### SOURCE
######
You’re working a deal at a mid-market company. There are eight contacts on the company record in HubSpot. You know the VP of Sales is your champion. You think the CFO needs to sign off. But who reports to whom? Who influences the CTO? Which of these eight people actually matter for your deal?
You open the HubSpot company record and see… a flat list. Names, titles, emails. No hierarchy. No visual structure. No way to see the relationships between the people you’re selling to.
This is the org chart problem in HubSpot. The data is there — contacts, associations, roles — but the visualization isn’t. This guide walks through every method for building org charts in HubSpot, from native workarounds to purpose-built tools, so you can pick the approach that fits your team.
Why org charts matter for sales
An org chart isn’t just an HR artifact. For B2B sales teams, it’s a deal map. (For the broader strategy, see our complete guide to account mapping in HubSpot.) It answers three critical questions:
- Who has authority? — The reporting structure reveals decision-making paths. If your champion reports to the person who controls the budget, that’s a strong position. If there are three management layers between them, you need a different strategy.
- Where are the gaps? — A visual hierarchy makes it obvious when entire departments or levels are missing from your CRM. You can’t multi-thread into people you haven’t identified.
- How do influence and information flow? — Formal reporting lines show structure. Informal influence lines show how decisions actually get made. The best org charts capture both.
Research from Gong.io shows that deals with three or more engaged stakeholders close at 2.4x the rate of single-threaded deals. But you can’t engage stakeholders you can’t see. An org chart turns a contact list into a strategy.
What HubSpot offers natively (and what it doesn’t)
Let’s be clear upfront: HubSpot does not have a built-in org chart. There is no native feature that renders a visual hierarchy of contacts within a company. But there are several building blocks you can work with.
Contact-to-company associations
Every contact in HubSpot can be associated with one or more companies. On the company record, you’ll see all associated contacts in a sidebar panel. This gives you a roster, but it’s flat — no hierarchy, no visual structure.
Association labels (Sales Hub Enterprise)
HubSpot’s association labels let you define relationships between records. For contact-to-contact associations, you can create labels like:
- “Reports To” / “Manager Of”
- “Influenced By” / “Influences”
- “Works With”
These labels store the relationship data, but HubSpot doesn’t visualize them. You can see that “Jane reports to Mike” in the contact sidebar, but there’s no tree diagram. And this feature requires Sales Hub Enterprise — it’s not available on lower tiers.
Buying role property
The default hs_buying_role property lets you tag contacts as Decision Maker, Champion, Influencer, Budget Holder, End User, Executive Sponsor, or Blocker. Available in Sales Hub Professional and Enterprise. Useful data, but again — displayed as text badges on a flat list, not as positions on an org chart.
######
### DATA RECORDS
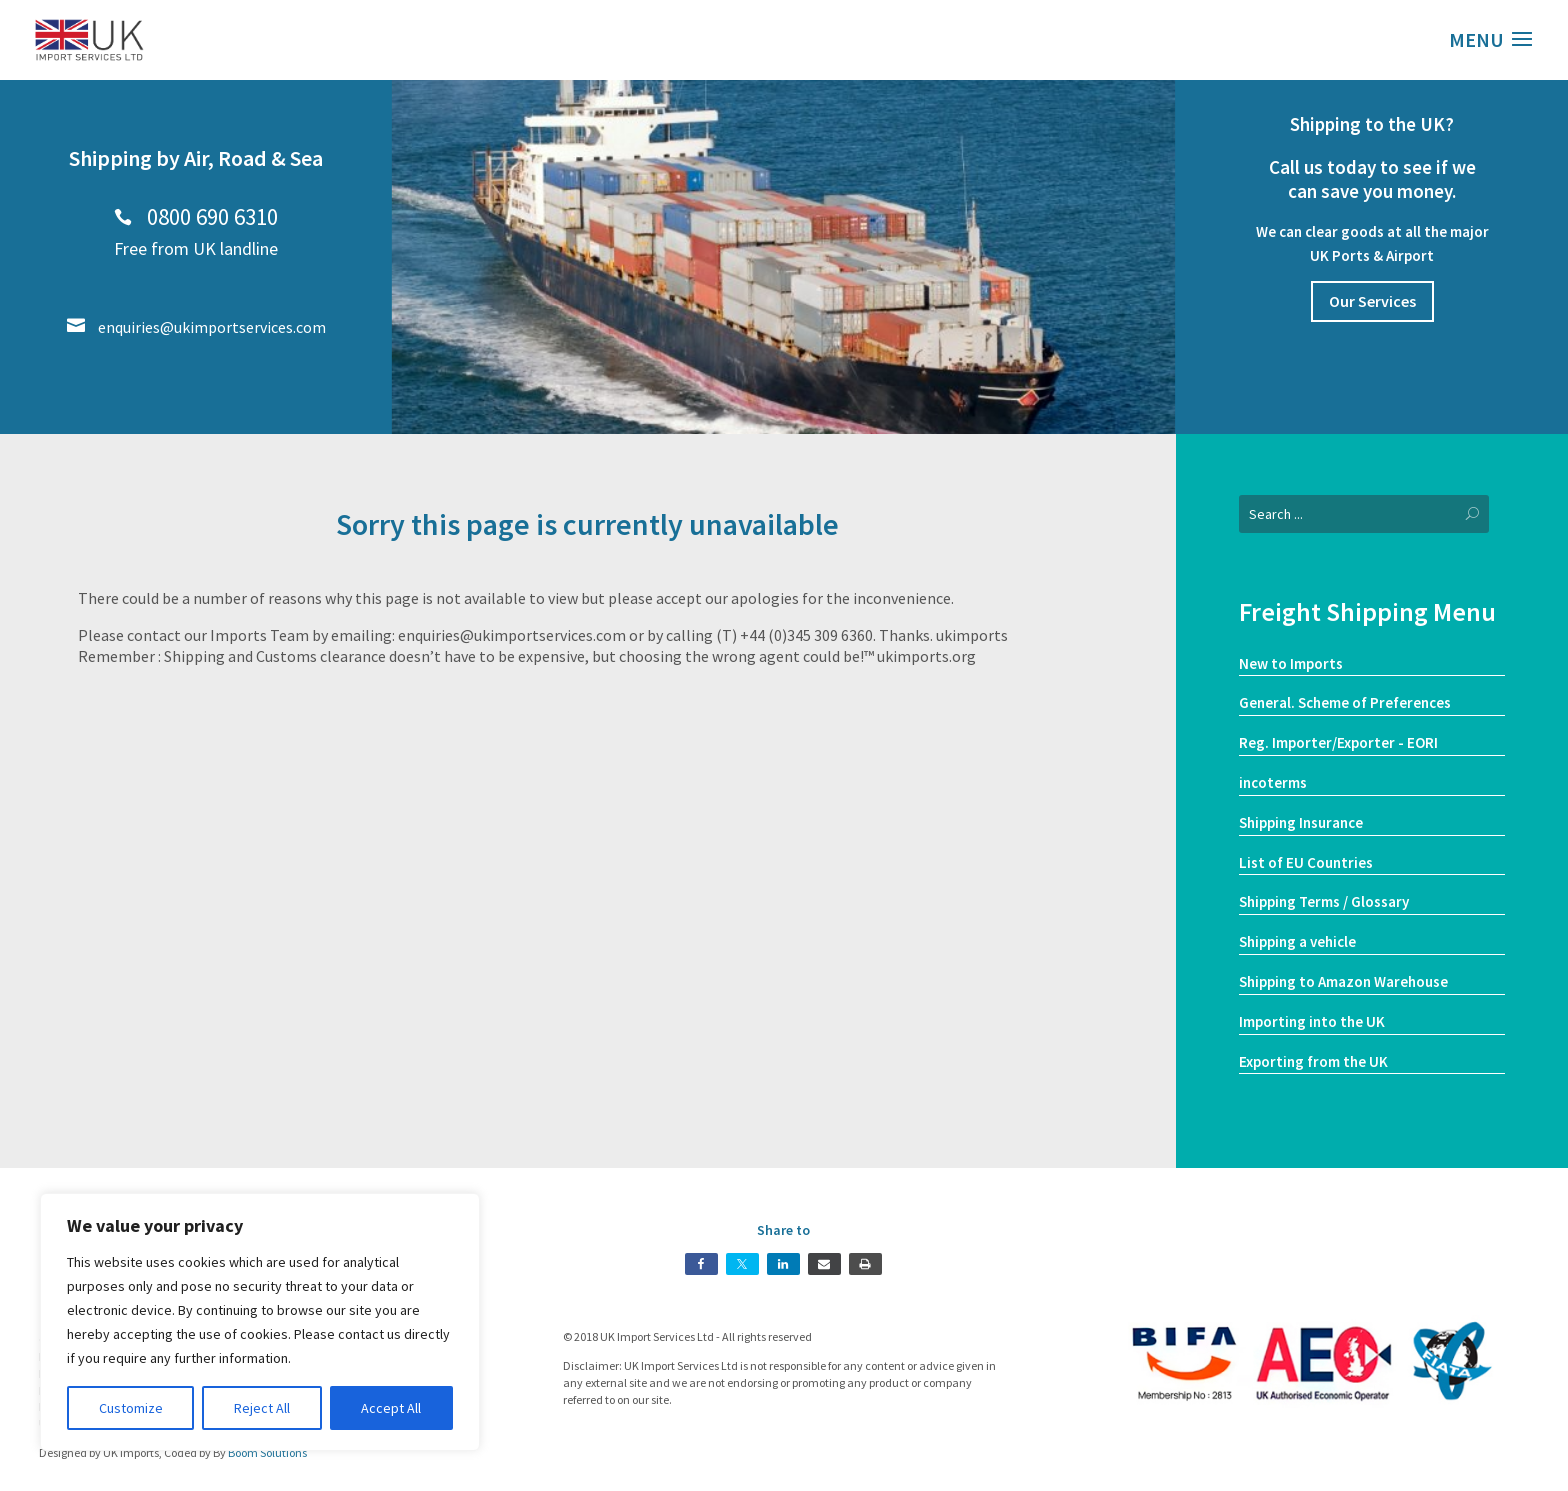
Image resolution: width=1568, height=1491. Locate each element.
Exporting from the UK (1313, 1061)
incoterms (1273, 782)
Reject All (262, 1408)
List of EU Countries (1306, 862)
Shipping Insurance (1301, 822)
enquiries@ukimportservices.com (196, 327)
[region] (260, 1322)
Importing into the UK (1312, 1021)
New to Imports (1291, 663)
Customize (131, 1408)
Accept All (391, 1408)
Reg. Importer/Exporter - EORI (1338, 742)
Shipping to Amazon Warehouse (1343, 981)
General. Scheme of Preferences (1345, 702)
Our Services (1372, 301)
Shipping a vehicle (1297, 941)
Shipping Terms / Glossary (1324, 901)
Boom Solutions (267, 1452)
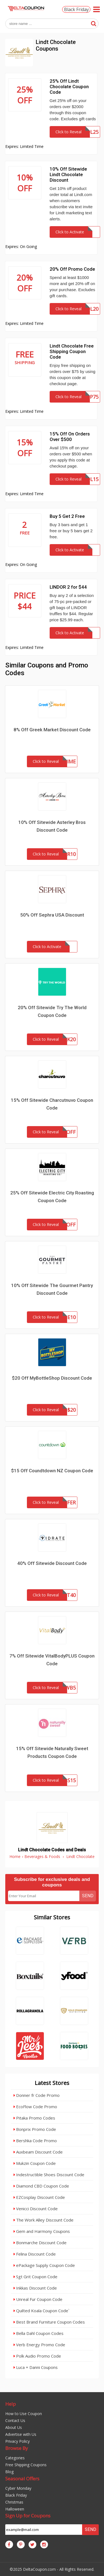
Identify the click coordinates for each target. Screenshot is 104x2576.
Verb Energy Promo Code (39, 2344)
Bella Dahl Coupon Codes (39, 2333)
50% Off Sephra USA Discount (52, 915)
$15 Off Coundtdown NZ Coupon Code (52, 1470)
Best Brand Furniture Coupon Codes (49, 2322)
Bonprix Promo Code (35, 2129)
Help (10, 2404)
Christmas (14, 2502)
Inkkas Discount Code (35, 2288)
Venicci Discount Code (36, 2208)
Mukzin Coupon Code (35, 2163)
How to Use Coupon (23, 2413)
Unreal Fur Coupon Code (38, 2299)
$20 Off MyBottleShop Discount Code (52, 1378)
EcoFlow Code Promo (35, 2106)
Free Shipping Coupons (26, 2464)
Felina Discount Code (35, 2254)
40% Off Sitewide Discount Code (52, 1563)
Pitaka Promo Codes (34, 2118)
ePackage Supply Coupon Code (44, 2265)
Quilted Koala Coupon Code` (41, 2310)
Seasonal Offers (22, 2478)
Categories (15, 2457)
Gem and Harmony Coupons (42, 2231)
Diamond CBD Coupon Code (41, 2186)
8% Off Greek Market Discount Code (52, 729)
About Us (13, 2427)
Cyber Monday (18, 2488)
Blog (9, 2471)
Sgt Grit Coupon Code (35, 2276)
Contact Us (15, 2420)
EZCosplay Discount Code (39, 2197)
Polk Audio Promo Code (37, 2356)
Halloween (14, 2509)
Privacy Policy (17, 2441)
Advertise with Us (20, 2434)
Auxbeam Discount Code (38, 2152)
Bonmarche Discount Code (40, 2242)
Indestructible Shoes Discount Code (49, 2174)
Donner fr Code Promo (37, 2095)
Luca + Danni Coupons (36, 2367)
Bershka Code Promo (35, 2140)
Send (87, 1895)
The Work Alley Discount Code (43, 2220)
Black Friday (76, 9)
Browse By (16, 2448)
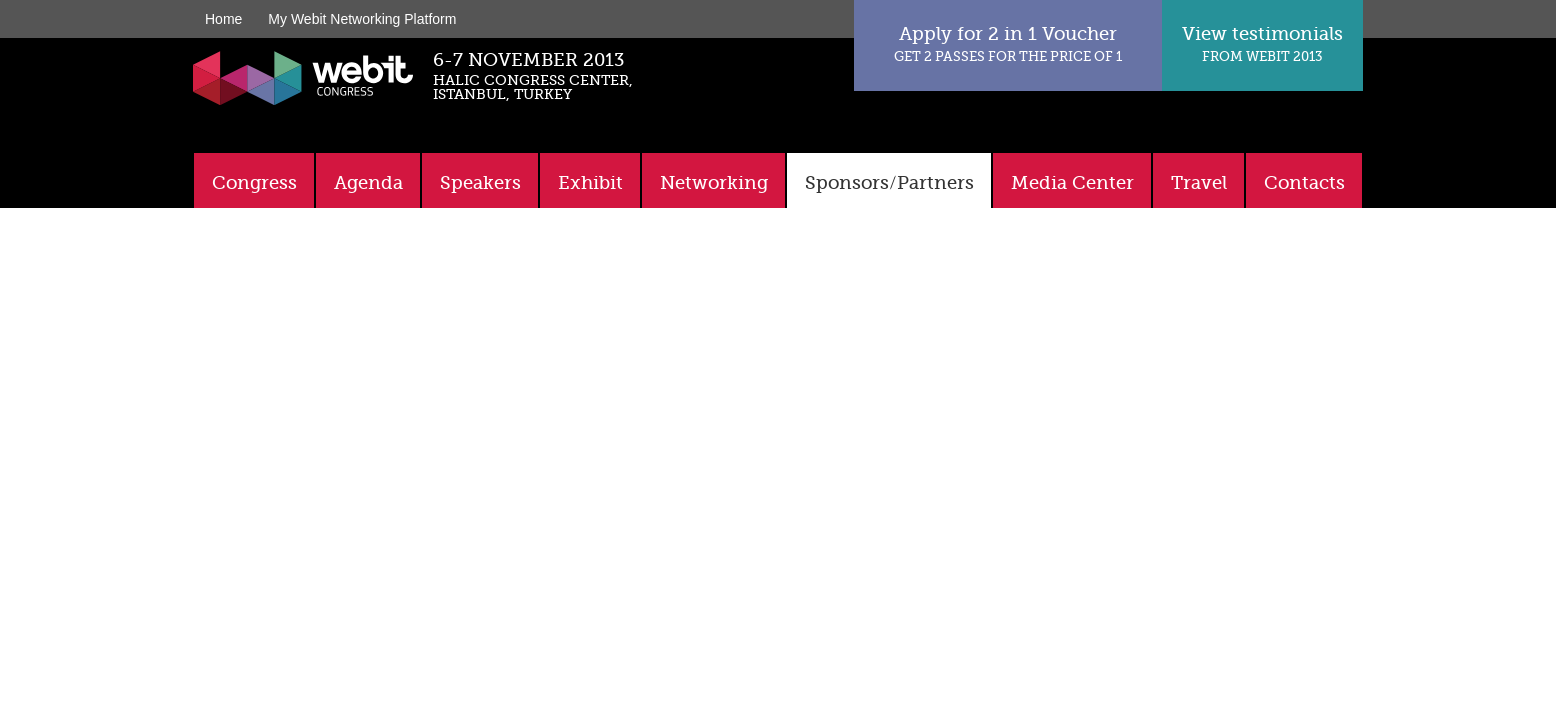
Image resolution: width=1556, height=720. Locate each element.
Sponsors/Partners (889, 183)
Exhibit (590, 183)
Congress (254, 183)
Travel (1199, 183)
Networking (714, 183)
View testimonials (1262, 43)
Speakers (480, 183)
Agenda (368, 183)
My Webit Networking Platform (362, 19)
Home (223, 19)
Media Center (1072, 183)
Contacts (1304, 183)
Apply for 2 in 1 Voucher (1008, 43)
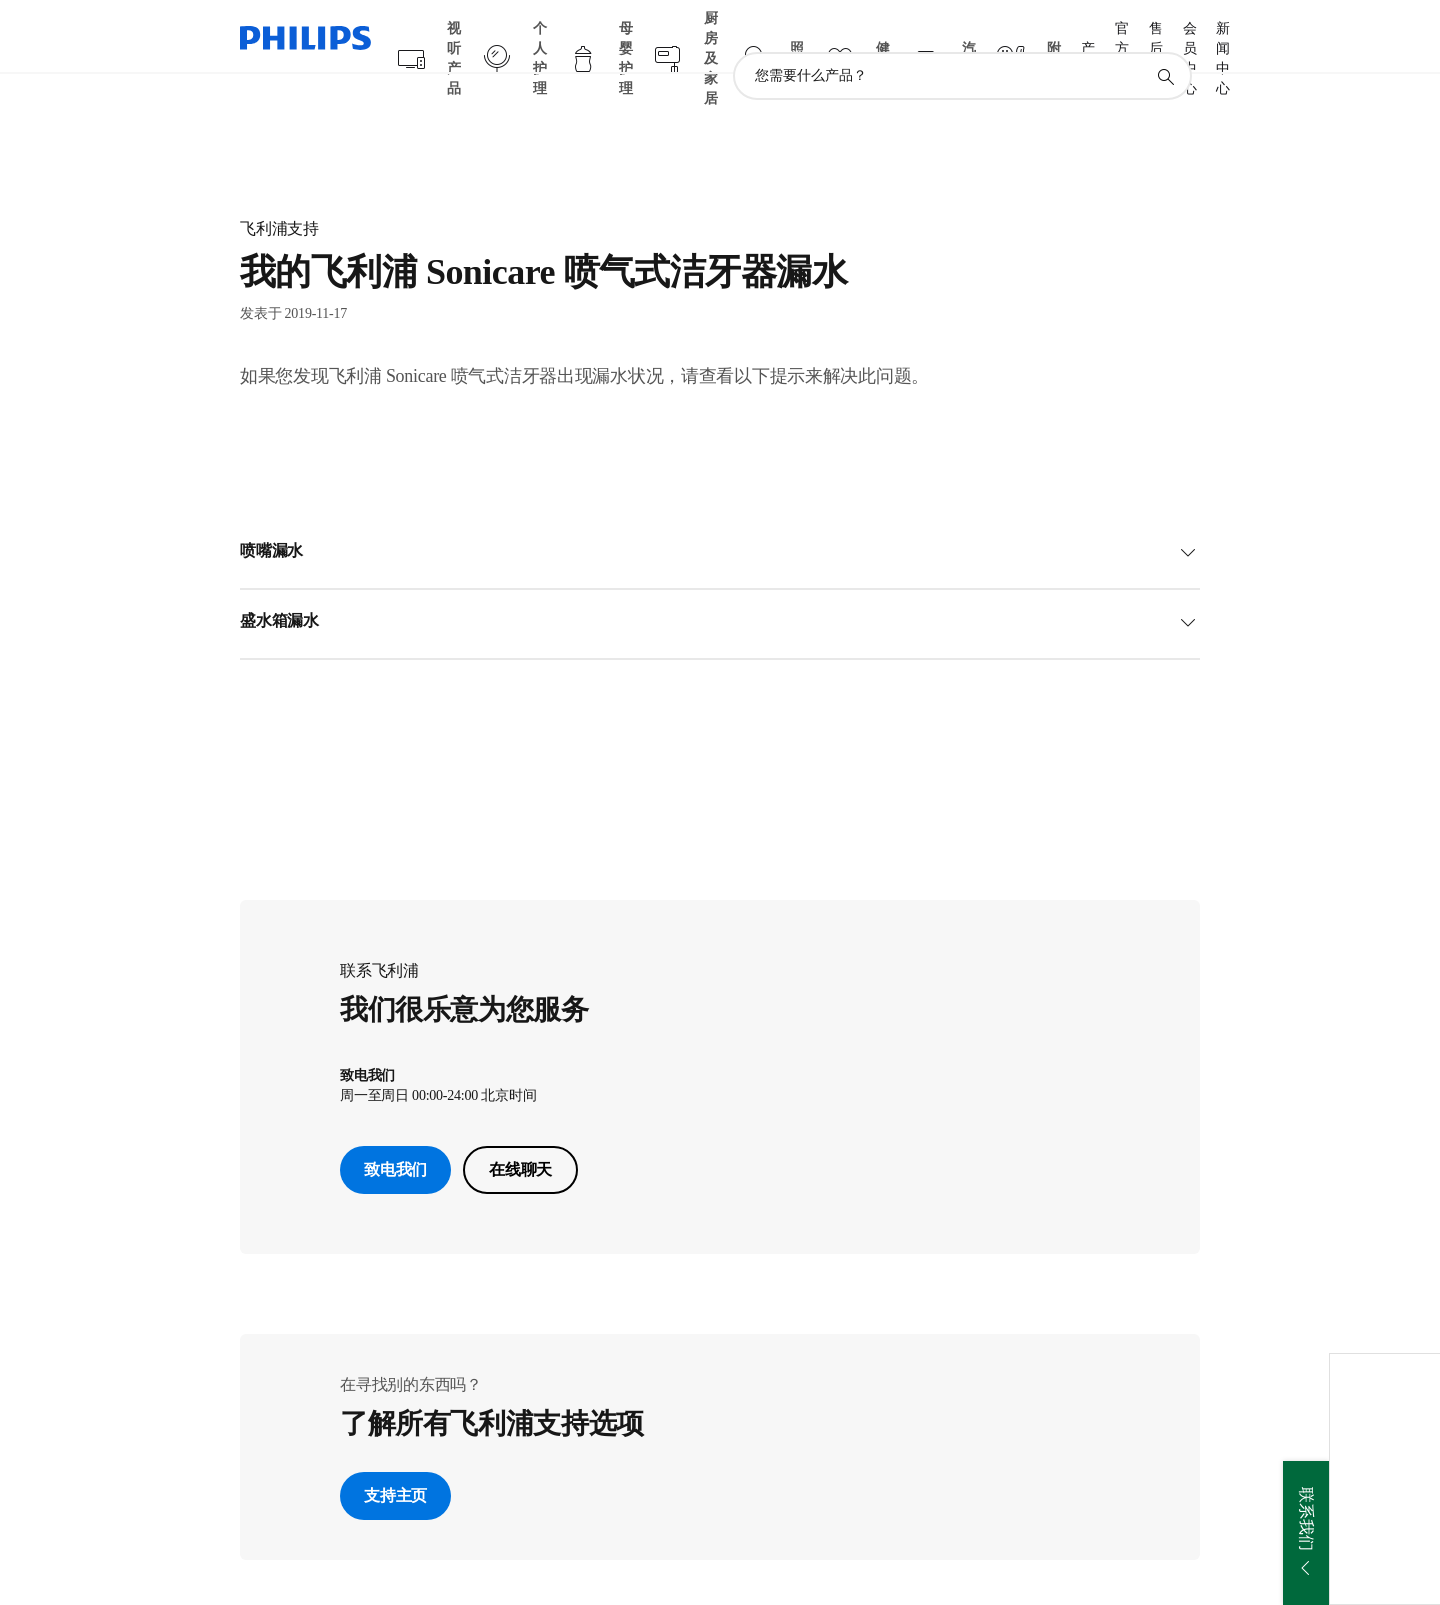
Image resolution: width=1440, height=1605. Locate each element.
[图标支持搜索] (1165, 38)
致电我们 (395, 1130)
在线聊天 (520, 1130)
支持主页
######
### TO BE DONE
a: In the guide to building org charts in HubSpot, which Sales Hub tier is required to use association labels?
b: Continue the guide to HubSpot org charts from its last sentence.

### THE RESPONSES
a: Sales Hub Enterprise.

b:
Custom properties
You can create custom contact properties to store org chart data:
reports_to— single-line text with the manager’s namedepartment— dropdown for organizational groupingorg_level— dropdown (C-Suite, VP, Director, Manager, IC)
This captures the data, but you’re still relying on someone (or some tool) to assemble it into a visual hierarchy.
What’s missing
- No visual tree or hierarchy rendering
- No drag-and-drop org chart builder
- No automatic hierarchy detection from job titles or associations
- No influence mapping (informal relationships beyond reporting lines)
- No engagement overlay on the org chart (who’s active vs. cold)
Method 1: Manual org charts with custom properties
Best for: Small teams, low deal volume, no budget for additional tools.
HubSpot tier required: Any (Free CRM works).
Step 1: Create the custom properties
In HubSpot Settings > Properties > Contact Properties, create:
reports_to(Single-line text) — Name of the contact’s direct managerorg_level(Dropdown) — Values: C-Suite, VP, Director, Manager, Senior IC, ICdepartment_team(Dropdown) — Values matching your typical account departments: Engineering, Sales, Finance, Legal, IT, Operations, etc.
Step 2: Populate the data
For each contact on the company record, fill in the three properties. Start with what you know from conversations and LinkedIn, then validate with your champion: “Can you walk me through your team structure?”
Step 3: Create a filtered view
On the company record, create a saved filter for associated contacts sorted by org_level. This gives you a rough hierarchy — C-Suite at the top, ICs at the bottom — but it’s still a list, not a tree.
Step 4: Visualize externally
Export the contacts to a spreadsheet or use a tool like Miro, Lucidchart, or Google Drawings to create a manual org chart. Update it as you learn more about the account.
Pros and cons
- Pro: Free. Works on any HubSpot tier.
- Pro: Data lives in HubSpot, so it’s reportable and filterable.
- Con: No visual output inside HubSpot — you need an external tool to actually see the chart.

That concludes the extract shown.